> **YOUR OBJECTIVE**: What is needed here is an exact transcription of the entries that follow.

====================

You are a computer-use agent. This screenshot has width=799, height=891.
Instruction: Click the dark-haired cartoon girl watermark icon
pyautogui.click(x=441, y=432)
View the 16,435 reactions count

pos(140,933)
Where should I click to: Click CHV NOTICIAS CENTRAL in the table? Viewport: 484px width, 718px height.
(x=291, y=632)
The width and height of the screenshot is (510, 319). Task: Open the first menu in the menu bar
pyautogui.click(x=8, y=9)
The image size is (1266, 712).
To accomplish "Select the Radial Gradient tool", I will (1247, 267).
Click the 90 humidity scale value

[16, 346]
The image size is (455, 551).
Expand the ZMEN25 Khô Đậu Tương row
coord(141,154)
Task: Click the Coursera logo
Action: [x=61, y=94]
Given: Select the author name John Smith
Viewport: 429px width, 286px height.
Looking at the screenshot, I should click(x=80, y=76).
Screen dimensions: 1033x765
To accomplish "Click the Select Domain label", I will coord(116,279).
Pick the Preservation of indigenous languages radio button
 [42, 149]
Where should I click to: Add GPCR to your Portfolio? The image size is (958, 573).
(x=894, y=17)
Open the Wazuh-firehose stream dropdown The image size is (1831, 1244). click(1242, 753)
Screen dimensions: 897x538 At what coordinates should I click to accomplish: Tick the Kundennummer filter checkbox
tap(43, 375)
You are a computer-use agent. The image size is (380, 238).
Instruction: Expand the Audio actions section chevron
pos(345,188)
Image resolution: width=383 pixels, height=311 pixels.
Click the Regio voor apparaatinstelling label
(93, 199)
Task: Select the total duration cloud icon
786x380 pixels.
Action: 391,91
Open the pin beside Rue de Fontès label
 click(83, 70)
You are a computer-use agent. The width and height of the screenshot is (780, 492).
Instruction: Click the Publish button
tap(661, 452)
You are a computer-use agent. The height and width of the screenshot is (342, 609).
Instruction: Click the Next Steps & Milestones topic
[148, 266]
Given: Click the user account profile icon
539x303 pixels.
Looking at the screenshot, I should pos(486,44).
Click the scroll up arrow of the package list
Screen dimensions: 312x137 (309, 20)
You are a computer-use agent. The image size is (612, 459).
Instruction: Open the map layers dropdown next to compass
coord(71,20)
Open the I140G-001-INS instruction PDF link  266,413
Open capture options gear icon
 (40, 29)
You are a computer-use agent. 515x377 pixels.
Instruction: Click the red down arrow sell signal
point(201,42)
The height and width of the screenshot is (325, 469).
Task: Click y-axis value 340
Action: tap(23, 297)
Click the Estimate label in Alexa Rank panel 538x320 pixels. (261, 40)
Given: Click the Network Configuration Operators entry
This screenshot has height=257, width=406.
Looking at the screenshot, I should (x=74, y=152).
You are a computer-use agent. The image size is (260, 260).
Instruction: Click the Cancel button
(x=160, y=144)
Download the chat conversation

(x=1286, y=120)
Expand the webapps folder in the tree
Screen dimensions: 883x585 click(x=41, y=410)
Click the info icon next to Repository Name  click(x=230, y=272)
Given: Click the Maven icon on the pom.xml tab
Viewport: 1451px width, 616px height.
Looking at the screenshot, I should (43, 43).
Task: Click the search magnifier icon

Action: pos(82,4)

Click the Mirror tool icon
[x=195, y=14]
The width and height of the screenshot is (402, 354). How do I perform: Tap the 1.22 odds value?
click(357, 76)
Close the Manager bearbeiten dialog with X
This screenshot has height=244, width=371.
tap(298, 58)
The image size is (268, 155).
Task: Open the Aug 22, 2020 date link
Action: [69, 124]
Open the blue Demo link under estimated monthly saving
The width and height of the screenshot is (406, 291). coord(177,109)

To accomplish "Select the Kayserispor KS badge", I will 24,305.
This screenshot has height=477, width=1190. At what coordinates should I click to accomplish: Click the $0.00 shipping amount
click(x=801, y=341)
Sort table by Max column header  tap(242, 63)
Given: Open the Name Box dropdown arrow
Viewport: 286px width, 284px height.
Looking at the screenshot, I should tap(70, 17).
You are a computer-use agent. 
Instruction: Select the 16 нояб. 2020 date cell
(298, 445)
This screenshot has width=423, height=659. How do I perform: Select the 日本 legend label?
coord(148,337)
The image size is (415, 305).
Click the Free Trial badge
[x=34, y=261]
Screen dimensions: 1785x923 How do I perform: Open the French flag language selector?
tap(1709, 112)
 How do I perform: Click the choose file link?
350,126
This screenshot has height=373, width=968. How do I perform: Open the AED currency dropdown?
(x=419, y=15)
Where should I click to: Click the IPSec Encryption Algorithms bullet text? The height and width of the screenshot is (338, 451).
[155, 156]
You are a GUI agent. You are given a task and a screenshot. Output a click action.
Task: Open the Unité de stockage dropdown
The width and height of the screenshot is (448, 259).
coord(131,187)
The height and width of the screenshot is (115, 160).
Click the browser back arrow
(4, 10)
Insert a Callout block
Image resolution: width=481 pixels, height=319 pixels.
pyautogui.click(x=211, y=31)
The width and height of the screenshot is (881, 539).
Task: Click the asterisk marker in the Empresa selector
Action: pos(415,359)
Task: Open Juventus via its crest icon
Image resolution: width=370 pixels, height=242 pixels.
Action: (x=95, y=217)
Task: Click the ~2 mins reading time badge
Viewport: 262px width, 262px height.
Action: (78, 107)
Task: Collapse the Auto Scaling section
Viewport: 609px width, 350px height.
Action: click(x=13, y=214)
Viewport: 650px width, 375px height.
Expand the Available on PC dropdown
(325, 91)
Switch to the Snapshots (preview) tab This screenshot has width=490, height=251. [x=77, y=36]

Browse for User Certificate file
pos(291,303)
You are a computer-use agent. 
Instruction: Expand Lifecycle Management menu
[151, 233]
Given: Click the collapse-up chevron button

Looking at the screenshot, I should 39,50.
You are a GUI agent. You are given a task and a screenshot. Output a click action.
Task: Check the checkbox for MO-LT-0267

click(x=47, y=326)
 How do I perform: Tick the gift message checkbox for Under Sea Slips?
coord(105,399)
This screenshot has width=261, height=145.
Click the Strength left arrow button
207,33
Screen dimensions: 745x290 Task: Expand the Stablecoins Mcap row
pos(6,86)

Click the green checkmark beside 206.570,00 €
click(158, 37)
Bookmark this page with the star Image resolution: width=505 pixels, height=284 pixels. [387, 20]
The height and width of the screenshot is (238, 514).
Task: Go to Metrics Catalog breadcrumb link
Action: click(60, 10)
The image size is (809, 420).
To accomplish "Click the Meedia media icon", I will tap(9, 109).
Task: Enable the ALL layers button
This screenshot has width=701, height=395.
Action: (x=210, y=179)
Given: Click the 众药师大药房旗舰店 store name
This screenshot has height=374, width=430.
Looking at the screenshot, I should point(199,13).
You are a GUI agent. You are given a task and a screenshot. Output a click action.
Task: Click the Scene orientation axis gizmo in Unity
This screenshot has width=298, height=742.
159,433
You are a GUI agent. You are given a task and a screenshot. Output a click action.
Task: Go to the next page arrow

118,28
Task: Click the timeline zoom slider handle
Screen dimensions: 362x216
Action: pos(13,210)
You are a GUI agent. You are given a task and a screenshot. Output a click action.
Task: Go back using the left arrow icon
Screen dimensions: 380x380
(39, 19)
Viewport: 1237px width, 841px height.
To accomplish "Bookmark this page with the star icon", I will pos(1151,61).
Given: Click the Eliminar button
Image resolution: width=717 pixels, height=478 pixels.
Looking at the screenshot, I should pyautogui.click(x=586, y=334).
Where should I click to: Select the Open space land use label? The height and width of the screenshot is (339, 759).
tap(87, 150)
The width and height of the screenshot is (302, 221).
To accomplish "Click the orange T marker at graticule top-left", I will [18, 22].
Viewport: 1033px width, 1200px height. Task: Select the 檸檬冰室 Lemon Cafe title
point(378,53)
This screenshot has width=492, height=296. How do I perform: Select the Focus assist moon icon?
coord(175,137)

====================

> **COMPLETED EXERCISE**:
You are a computer-use agent. This screenshot has width=799, height=891.
Instruction: Click the dark-haired cartoon girl watermark icon
pyautogui.click(x=441, y=432)
View the 16,435 reactions count

pos(140,933)
Where should I click to: Click CHV NOTICIAS CENTRAL in the table? Viewport: 484px width, 718px height.
(x=291, y=632)
The width and height of the screenshot is (510, 319). Task: Open the first menu in the menu bar
pyautogui.click(x=8, y=9)
The image size is (1266, 712).
To accomplish "Select the Radial Gradient tool", I will (1247, 267).
Click the 90 humidity scale value

[16, 346]
The image size is (455, 551).
Expand the ZMEN25 Khô Đậu Tương row
coord(141,154)
Task: Click the Coursera logo
Action: [x=61, y=94]
Given: Select the author name John Smith
Viewport: 429px width, 286px height.
Looking at the screenshot, I should click(x=80, y=76).
Screen dimensions: 1033x765
To accomplish "Click the Select Domain label", I will coord(116,279).
Pick the Preservation of indigenous languages radio button
 [42, 149]
Where should I click to: Add GPCR to your Portfolio? The image size is (958, 573).
(x=894, y=17)
Open the Wazuh-firehose stream dropdown The image size is (1831, 1244). click(1242, 753)
Screen dimensions: 897x538 At what coordinates should I click to accomplish: Tick the Kundennummer filter checkbox
tap(43, 375)
You are a computer-use agent. The image size is (380, 238).
Instruction: Expand the Audio actions section chevron
pos(345,188)
Image resolution: width=383 pixels, height=311 pixels.
Click the Regio voor apparaatinstelling label
(93, 199)
Task: Select the total duration cloud icon
786x380 pixels.
Action: 391,91
Open the pin beside Rue de Fontès label
 click(83, 70)
You are a computer-use agent. The width and height of the screenshot is (780, 492).
Instruction: Click the Publish button
tap(661, 452)
You are a computer-use agent. The height and width of the screenshot is (342, 609).
Instruction: Click the Next Steps & Milestones topic
[148, 266]
Given: Click the user account profile icon
539x303 pixels.
Looking at the screenshot, I should pos(486,44).
Click the scroll up arrow of the package list
Screen dimensions: 312x137 (309, 20)
You are a computer-use agent. The image size is (612, 459).
Instruction: Open the map layers dropdown next to compass
coord(71,20)
Open the I140G-001-INS instruction PDF link  266,413
Open capture options gear icon
 (40, 29)
You are a computer-use agent. 515x377 pixels.
Instruction: Click the red down arrow sell signal
point(201,42)
The height and width of the screenshot is (325, 469).
Task: Click y-axis value 340
Action: tap(23, 297)
Click the Estimate label in Alexa Rank panel 538x320 pixels. (261, 40)
Given: Click the Network Configuration Operators entry
This screenshot has height=257, width=406.
Looking at the screenshot, I should (x=74, y=152).
You are a computer-use agent. The image size is (260, 260).
Instruction: Click the Cancel button
(x=160, y=144)
Download the chat conversation

(x=1286, y=120)
Expand the webapps folder in the tree
Screen dimensions: 883x585 click(x=41, y=410)
Click the info icon next to Repository Name  click(x=230, y=272)
Given: Click the Maven icon on the pom.xml tab
Viewport: 1451px width, 616px height.
Looking at the screenshot, I should (43, 43).
Task: Click the search magnifier icon

Action: pos(82,4)

Click the Mirror tool icon
[x=195, y=14]
The width and height of the screenshot is (402, 354). How do I perform: Tap the 1.22 odds value?
click(357, 76)
Close the Manager bearbeiten dialog with X
This screenshot has height=244, width=371.
tap(298, 58)
The image size is (268, 155).
Task: Open the Aug 22, 2020 date link
Action: [69, 124]
Open the blue Demo link under estimated monthly saving
The width and height of the screenshot is (406, 291). coord(177,109)

To accomplish "Select the Kayserispor KS badge", I will 24,305.
This screenshot has height=477, width=1190. At what coordinates should I click to accomplish: Click the $0.00 shipping amount
click(x=801, y=341)
Sort table by Max column header  tap(242, 63)
Given: Open the Name Box dropdown arrow
Viewport: 286px width, 284px height.
Looking at the screenshot, I should tap(70, 17).
You are a computer-use agent. 
Instruction: Select the 16 нояб. 2020 date cell
(298, 445)
This screenshot has width=423, height=659. How do I perform: Select the 日本 legend label?
coord(148,337)
The image size is (415, 305).
Click the Free Trial badge
[x=34, y=261]
Screen dimensions: 1785x923 How do I perform: Open the French flag language selector?
tap(1709, 112)
 How do I perform: Click the choose file link?
350,126
This screenshot has height=373, width=968. How do I perform: Open the AED currency dropdown?
(x=419, y=15)
Where should I click to: Click the IPSec Encryption Algorithms bullet text? The height and width of the screenshot is (338, 451).
[155, 156]
You are a GUI agent. You are given a task and a screenshot. Output a click action.
Task: Open the Unité de stockage dropdown
The width and height of the screenshot is (448, 259).
coord(131,187)
The height and width of the screenshot is (115, 160).
Click the browser back arrow
(4, 10)
Insert a Callout block
Image resolution: width=481 pixels, height=319 pixels.
pyautogui.click(x=211, y=31)
The width and height of the screenshot is (881, 539).
Task: Click the asterisk marker in the Empresa selector
Action: pos(415,359)
Task: Open Juventus via its crest icon
Image resolution: width=370 pixels, height=242 pixels.
Action: (x=95, y=217)
Task: Click the ~2 mins reading time badge
Viewport: 262px width, 262px height.
Action: (78, 107)
Task: Collapse the Auto Scaling section
Viewport: 609px width, 350px height.
Action: click(x=13, y=214)
Viewport: 650px width, 375px height.
Expand the Available on PC dropdown
(325, 91)
Switch to the Snapshots (preview) tab This screenshot has width=490, height=251. [x=77, y=36]

Browse for User Certificate file
pos(291,303)
You are a computer-use agent. 
Instruction: Expand Lifecycle Management menu
[151, 233]
Given: Click the collapse-up chevron button

Looking at the screenshot, I should 39,50.
You are a GUI agent. You are given a task and a screenshot. Output a click action.
Task: Check the checkbox for MO-LT-0267

click(x=47, y=326)
 How do I perform: Tick the gift message checkbox for Under Sea Slips?
coord(105,399)
This screenshot has width=261, height=145.
Click the Strength left arrow button
207,33
Screen dimensions: 745x290 Task: Expand the Stablecoins Mcap row
pos(6,86)

Click the green checkmark beside 206.570,00 €
click(158, 37)
Bookmark this page with the star Image resolution: width=505 pixels, height=284 pixels. [387, 20]
The height and width of the screenshot is (238, 514).
Task: Go to Metrics Catalog breadcrumb link
Action: click(60, 10)
The image size is (809, 420).
To accomplish "Click the Meedia media icon", I will tap(9, 109).
Task: Enable the ALL layers button
This screenshot has width=701, height=395.
Action: (x=210, y=179)
Given: Click the 众药师大药房旗舰店 store name
This screenshot has height=374, width=430.
Looking at the screenshot, I should point(199,13).
You are a GUI agent. You are given a task and a screenshot. Output a click action.
Task: Click the Scene orientation axis gizmo in Unity
This screenshot has width=298, height=742.
159,433
You are a GUI agent. You are given a task and a screenshot. Output a click action.
Task: Go to the next page arrow

118,28
Task: Click the timeline zoom slider handle
Screen dimensions: 362x216
Action: pos(13,210)
You are a GUI agent. You are given a task and a screenshot. Output a click action.
Task: Go back using the left arrow icon
Screen dimensions: 380x380
(39, 19)
Viewport: 1237px width, 841px height.
To accomplish "Bookmark this page with the star icon", I will pos(1151,61).
Given: Click the Eliminar button
Image resolution: width=717 pixels, height=478 pixels.
Looking at the screenshot, I should pyautogui.click(x=586, y=334).
Where should I click to: Select the Open space land use label? The height and width of the screenshot is (339, 759).
tap(87, 150)
The width and height of the screenshot is (302, 221).
To accomplish "Click the orange T marker at graticule top-left", I will [18, 22].
Viewport: 1033px width, 1200px height. Task: Select the 檸檬冰室 Lemon Cafe title
point(378,53)
This screenshot has width=492, height=296. How do I perform: Select the Focus assist moon icon?
coord(175,137)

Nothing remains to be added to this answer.